ظلم چه بود وضع در ناموضعی ** که نباشد جز بلا را منبعی
Tanrı nimetini cana, akla ver, iç ağrısına uğramış, düğümlerle, sıkıntılarla dopdolu olmuş tabiata değil.
نعمت حق را به جان و عقل ده ** نه به طبع پر زحیر پر گره
Dünya gamının savaşını bedenine yükle. O can çekişmeyi gönlüne, canına az tattır.
بار کن بیگار غم را بر تنت ** بر دل و جان کم نه آن جان کندنت
Yük dengini İsa’nın başına koymuş da; tekme atan, yuvarlanıp kalgıyan eşeği çayıra salıveriyor.

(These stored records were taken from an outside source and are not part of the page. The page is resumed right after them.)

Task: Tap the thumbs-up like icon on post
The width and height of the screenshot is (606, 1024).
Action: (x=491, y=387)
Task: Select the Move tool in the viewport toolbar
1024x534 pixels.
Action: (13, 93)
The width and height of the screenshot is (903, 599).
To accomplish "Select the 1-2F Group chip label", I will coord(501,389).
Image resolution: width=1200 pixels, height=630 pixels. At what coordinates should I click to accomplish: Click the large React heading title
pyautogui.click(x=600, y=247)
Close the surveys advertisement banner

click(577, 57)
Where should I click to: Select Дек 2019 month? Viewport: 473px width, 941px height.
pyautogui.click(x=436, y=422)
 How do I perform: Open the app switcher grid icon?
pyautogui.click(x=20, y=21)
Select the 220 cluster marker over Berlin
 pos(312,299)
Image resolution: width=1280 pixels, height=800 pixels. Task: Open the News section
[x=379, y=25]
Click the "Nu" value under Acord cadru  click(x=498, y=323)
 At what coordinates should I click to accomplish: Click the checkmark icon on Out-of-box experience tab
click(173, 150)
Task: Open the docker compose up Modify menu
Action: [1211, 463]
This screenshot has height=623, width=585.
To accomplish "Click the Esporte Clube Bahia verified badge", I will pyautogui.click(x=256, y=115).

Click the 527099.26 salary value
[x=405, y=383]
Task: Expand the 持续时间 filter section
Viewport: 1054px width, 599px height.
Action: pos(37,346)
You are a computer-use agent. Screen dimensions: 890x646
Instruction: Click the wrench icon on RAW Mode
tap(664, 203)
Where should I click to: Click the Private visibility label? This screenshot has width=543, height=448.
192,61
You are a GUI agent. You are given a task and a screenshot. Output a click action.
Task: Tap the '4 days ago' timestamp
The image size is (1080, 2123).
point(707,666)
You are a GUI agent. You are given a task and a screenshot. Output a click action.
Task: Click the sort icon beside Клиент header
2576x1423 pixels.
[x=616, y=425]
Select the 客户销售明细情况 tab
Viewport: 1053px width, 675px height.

بر سر عیسی نهاده تنگ بار ** خر سکیزه میزند در مرغزار
Sürmeyi kulağa çekmezler. Gönül işini bedenden istemek şart değildir.1095
سرمه را در گوش کردن شرط نیست ** کار دل را جستن از تن شرط نیست
Gönülsen yürü, nazlan, horluk çekme. Bedensen şeker yeme, zehir tat!
گر دلی رو ناز کن خواری مکش ** ور تنی شکر منوش و زهر چش
Zehir bedene faydalıdır, şeker zararlı. Bedenin yardım görmemesi daha iyidir.
زهر تن را نافعست و قند بد ** تن همان بهتر که باشد بیمدد
Cehennem odunu bedendir, onu azalt, bir odun daha biterse hemen kes!
هیزم دوزخ تنست و کم کنش ** ور بروید هیزمی رو بر کنش
Yoksa iki alemde de Ebuleheb’in karısı gibi odun hamalı olursun, odun hamalı.
ورنه حمال حطب باشی حطب ** در دو عالم همچو جفت بولهب
Sidre dalını odundan farket, ikisi de yeşil görünür yiğidim ama bir değildir.1100
از حطب بشناس شاخ سدره را ** گرچه هر دو سبز باشند ای فتی
O dalın aslı yedinci kat göktü. Bu dalın aslı ise ateştir, dumandır.
اصل آن شاخست هفتم آسمان ** اصل این شاخست از نار و دخان
Duyguya göre ikisi de birbirine benzer. Çünkü göz ve duygunun mezhebi, yanlış görmedir.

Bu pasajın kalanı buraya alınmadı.